Dataset records START
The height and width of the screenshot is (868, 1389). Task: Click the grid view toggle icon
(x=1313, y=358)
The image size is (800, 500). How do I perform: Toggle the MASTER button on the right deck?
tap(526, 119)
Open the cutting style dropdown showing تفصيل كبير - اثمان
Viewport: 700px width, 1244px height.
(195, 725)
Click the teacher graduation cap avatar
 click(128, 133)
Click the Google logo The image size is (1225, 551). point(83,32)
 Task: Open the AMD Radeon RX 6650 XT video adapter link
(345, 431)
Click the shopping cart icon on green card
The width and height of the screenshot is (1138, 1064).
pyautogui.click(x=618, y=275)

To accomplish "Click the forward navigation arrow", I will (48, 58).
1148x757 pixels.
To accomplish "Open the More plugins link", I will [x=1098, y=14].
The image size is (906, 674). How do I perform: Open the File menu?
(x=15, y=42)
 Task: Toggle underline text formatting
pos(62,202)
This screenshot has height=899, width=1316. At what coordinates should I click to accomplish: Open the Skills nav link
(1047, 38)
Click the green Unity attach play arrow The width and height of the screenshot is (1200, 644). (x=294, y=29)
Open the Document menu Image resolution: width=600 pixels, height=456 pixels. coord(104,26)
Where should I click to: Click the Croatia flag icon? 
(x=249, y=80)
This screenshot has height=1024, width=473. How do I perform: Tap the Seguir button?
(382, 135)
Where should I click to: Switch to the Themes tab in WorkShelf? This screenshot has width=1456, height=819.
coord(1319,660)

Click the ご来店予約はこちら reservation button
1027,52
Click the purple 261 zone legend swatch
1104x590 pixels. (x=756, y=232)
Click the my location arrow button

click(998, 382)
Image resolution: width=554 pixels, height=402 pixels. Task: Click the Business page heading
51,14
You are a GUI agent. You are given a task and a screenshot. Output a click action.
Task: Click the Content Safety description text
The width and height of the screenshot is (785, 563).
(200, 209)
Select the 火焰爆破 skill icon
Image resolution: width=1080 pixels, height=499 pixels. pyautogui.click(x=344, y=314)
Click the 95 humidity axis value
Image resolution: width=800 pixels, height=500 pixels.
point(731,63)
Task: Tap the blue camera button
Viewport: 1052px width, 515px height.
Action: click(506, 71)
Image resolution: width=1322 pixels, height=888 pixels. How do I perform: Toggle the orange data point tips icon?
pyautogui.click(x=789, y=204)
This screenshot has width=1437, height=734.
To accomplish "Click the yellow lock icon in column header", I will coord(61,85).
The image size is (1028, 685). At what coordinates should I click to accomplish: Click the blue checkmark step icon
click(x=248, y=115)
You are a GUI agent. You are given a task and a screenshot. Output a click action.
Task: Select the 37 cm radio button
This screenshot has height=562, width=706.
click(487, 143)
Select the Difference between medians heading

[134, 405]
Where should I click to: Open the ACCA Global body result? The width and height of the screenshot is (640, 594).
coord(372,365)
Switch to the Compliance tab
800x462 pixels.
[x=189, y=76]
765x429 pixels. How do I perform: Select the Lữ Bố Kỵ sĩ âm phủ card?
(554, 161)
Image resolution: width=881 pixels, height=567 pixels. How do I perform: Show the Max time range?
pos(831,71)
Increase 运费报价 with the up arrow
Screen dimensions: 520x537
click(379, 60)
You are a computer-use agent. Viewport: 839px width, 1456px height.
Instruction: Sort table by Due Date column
Dataset records END
(Prompt): Send back exactly the lines from the line with "765x429 pixels. How" through the end of the records.

(Answer space):
765x429 pixels. How do I perform: Select the Lữ Bố Kỵ sĩ âm phủ card?
(554, 161)
Image resolution: width=881 pixels, height=567 pixels. How do I perform: Show the Max time range?
pos(831,71)
Increase 运费报价 with the up arrow
Screen dimensions: 520x537
click(379, 60)
You are a computer-use agent. Viewport: 839px width, 1456px height.
Instruction: Sort table by Due Date column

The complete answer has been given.